(REQUIREMENT):
Reproduce all entries precisely, down to the last character.

(ENTRIES SUPPLIED):
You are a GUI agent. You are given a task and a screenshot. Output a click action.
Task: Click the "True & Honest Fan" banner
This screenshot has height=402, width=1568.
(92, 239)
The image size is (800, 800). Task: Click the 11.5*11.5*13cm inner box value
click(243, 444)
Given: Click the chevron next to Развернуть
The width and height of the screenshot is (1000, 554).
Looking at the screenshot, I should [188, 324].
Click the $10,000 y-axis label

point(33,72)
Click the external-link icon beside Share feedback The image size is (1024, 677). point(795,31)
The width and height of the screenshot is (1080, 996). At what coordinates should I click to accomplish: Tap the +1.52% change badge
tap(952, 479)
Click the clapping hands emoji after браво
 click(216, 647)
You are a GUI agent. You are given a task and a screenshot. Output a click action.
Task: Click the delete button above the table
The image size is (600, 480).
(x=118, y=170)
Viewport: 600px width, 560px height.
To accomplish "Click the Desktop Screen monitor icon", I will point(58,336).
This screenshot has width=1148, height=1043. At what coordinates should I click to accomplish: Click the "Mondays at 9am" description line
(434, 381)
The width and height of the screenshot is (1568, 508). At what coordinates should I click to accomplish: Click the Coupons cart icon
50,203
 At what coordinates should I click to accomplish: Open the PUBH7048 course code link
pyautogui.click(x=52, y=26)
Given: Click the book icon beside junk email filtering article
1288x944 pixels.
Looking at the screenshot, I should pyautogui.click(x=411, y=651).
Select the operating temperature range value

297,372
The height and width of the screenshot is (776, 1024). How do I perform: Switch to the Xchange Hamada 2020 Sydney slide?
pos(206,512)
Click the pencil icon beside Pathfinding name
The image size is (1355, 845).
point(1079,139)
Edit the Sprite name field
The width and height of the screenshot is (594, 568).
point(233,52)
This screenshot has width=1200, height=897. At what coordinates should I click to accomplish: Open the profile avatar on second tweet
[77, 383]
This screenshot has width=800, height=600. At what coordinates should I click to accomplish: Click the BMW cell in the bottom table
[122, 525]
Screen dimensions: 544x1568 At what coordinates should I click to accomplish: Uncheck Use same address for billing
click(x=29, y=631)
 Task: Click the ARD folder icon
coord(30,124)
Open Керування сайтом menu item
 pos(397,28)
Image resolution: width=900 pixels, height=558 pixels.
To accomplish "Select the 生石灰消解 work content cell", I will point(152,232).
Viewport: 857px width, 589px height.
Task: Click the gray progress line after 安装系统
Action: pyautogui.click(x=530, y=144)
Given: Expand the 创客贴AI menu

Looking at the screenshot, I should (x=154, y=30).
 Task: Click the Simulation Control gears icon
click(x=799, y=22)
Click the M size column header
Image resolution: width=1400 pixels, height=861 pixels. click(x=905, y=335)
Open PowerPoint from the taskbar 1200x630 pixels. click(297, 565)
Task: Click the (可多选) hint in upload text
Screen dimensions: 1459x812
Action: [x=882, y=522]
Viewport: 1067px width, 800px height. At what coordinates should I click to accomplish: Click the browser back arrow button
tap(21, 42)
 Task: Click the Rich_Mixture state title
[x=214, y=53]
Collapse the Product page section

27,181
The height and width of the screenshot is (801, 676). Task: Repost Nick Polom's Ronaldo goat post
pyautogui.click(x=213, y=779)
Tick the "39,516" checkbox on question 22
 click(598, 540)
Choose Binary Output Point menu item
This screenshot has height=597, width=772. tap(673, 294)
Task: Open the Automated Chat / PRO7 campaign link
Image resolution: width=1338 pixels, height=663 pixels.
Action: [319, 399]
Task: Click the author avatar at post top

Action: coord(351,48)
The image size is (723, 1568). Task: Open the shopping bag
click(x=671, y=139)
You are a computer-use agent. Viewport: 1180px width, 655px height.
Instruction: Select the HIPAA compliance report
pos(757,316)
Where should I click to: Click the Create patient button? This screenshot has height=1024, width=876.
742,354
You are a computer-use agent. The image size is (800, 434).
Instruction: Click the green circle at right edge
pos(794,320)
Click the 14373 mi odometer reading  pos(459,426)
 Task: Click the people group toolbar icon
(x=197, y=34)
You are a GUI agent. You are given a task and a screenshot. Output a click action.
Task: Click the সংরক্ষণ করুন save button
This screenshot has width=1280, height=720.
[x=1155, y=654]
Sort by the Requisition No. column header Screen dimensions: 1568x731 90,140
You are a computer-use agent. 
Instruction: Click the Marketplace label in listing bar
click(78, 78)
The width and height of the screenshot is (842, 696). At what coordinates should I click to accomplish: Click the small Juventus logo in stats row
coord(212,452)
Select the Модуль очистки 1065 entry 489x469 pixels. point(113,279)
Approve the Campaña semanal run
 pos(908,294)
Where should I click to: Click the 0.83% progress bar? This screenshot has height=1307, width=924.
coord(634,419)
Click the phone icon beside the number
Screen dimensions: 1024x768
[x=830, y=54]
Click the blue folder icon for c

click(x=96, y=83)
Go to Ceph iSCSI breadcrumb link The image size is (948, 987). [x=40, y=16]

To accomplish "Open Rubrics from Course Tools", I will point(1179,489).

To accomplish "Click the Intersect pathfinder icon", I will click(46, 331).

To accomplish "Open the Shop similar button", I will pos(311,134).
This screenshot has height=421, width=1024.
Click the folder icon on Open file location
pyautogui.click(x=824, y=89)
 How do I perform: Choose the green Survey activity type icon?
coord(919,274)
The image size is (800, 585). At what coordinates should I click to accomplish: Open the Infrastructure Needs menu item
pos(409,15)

(REPLY TO THE TASK):
You are a GUI agent. You are given a task and a screenshot. Output a click action.
Task: Click the "True & Honest Fan" banner
This screenshot has height=402, width=1568.
(92, 239)
The image size is (800, 800). Task: Click the 11.5*11.5*13cm inner box value
click(243, 444)
Given: Click the chevron next to Развернуть
The width and height of the screenshot is (1000, 554).
Looking at the screenshot, I should [188, 324].
Click the $10,000 y-axis label

point(33,72)
Click the external-link icon beside Share feedback The image size is (1024, 677). point(795,31)
The width and height of the screenshot is (1080, 996). At what coordinates should I click to accomplish: Tap the +1.52% change badge
tap(952, 479)
Click the clapping hands emoji after браво
 click(216, 647)
You are a GUI agent. You are given a task and a screenshot. Output a click action.
Task: Click the delete button above the table
The image size is (600, 480).
(x=118, y=170)
Viewport: 600px width, 560px height.
To accomplish "Click the Desktop Screen monitor icon", I will point(58,336).
This screenshot has width=1148, height=1043. At what coordinates should I click to accomplish: Click the "Mondays at 9am" description line
(434, 381)
The width and height of the screenshot is (1568, 508). At what coordinates should I click to accomplish: Click the Coupons cart icon
50,203
 At what coordinates should I click to accomplish: Open the PUBH7048 course code link
pyautogui.click(x=52, y=26)
Given: Click the book icon beside junk email filtering article
1288x944 pixels.
Looking at the screenshot, I should pyautogui.click(x=411, y=651).
Select the operating temperature range value

297,372
The height and width of the screenshot is (776, 1024). How do I perform: Switch to the Xchange Hamada 2020 Sydney slide?
pos(206,512)
Click the pencil icon beside Pathfinding name
The image size is (1355, 845).
point(1079,139)
Edit the Sprite name field
The width and height of the screenshot is (594, 568).
point(233,52)
This screenshot has width=1200, height=897. At what coordinates should I click to accomplish: Open the profile avatar on second tweet
[77, 383]
This screenshot has width=800, height=600. At what coordinates should I click to accomplish: Click the BMW cell in the bottom table
[122, 525]
Screen dimensions: 544x1568 At what coordinates should I click to accomplish: Uncheck Use same address for billing
click(x=29, y=631)
 Task: Click the ARD folder icon
coord(30,124)
Open Керування сайтом menu item
 pos(397,28)
Image resolution: width=900 pixels, height=558 pixels.
To accomplish "Select the 生石灰消解 work content cell", I will point(152,232).
Viewport: 857px width, 589px height.
Task: Click the gray progress line after 安装系统
Action: pyautogui.click(x=530, y=144)
Given: Expand the 创客贴AI menu

Looking at the screenshot, I should (x=154, y=30).
 Task: Click the Simulation Control gears icon
click(x=799, y=22)
Click the M size column header
Image resolution: width=1400 pixels, height=861 pixels. click(x=905, y=335)
Open PowerPoint from the taskbar 1200x630 pixels. click(297, 565)
Task: Click the (可多选) hint in upload text
Screen dimensions: 1459x812
Action: [x=882, y=522]
Viewport: 1067px width, 800px height. At what coordinates should I click to accomplish: Click the browser back arrow button
tap(21, 42)
 Task: Click the Rich_Mixture state title
[x=214, y=53]
Collapse the Product page section

27,181
The height and width of the screenshot is (801, 676). Task: Repost Nick Polom's Ronaldo goat post
pyautogui.click(x=213, y=779)
Tick the "39,516" checkbox on question 22
 click(598, 540)
Choose Binary Output Point menu item
This screenshot has height=597, width=772. tap(673, 294)
Task: Open the Automated Chat / PRO7 campaign link
Image resolution: width=1338 pixels, height=663 pixels.
Action: [319, 399]
Task: Click the author avatar at post top

Action: coord(351,48)
The image size is (723, 1568). Task: Open the shopping bag
click(x=671, y=139)
You are a computer-use agent. Viewport: 1180px width, 655px height.
Instruction: Select the HIPAA compliance report
pos(757,316)
Where should I click to: Click the Create patient button? This screenshot has height=1024, width=876.
742,354
You are a computer-use agent. The image size is (800, 434).
Instruction: Click the green circle at right edge
pos(794,320)
Click the 14373 mi odometer reading  pos(459,426)
 Task: Click the people group toolbar icon
(x=197, y=34)
You are a GUI agent. You are given a task and a screenshot. Output a click action.
Task: Click the সংরক্ষণ করুন save button
This screenshot has width=1280, height=720.
[x=1155, y=654]
Sort by the Requisition No. column header Screen dimensions: 1568x731 90,140
You are a computer-use agent. 
Instruction: Click the Marketplace label in listing bar
click(78, 78)
The width and height of the screenshot is (842, 696). At what coordinates should I click to accomplish: Click the small Juventus logo in stats row
coord(212,452)
Select the Модуль очистки 1065 entry 489x469 pixels. point(113,279)
Approve the Campaña semanal run
 pos(908,294)
Where should I click to: Click the 0.83% progress bar? This screenshot has height=1307, width=924.
coord(634,419)
Click the phone icon beside the number
Screen dimensions: 1024x768
[x=830, y=54]
Click the blue folder icon for c

click(x=96, y=83)
Go to Ceph iSCSI breadcrumb link The image size is (948, 987). [x=40, y=16]

To accomplish "Open Rubrics from Course Tools", I will point(1179,489).

To accomplish "Click the Intersect pathfinder icon", I will click(46, 331).

To accomplish "Open the Shop similar button", I will pos(311,134).
This screenshot has height=421, width=1024.
Click the folder icon on Open file location
pyautogui.click(x=824, y=89)
 How do I perform: Choose the green Survey activity type icon?
coord(919,274)
The image size is (800, 585). At what coordinates should I click to accomplish: Open the Infrastructure Needs menu item
pos(409,15)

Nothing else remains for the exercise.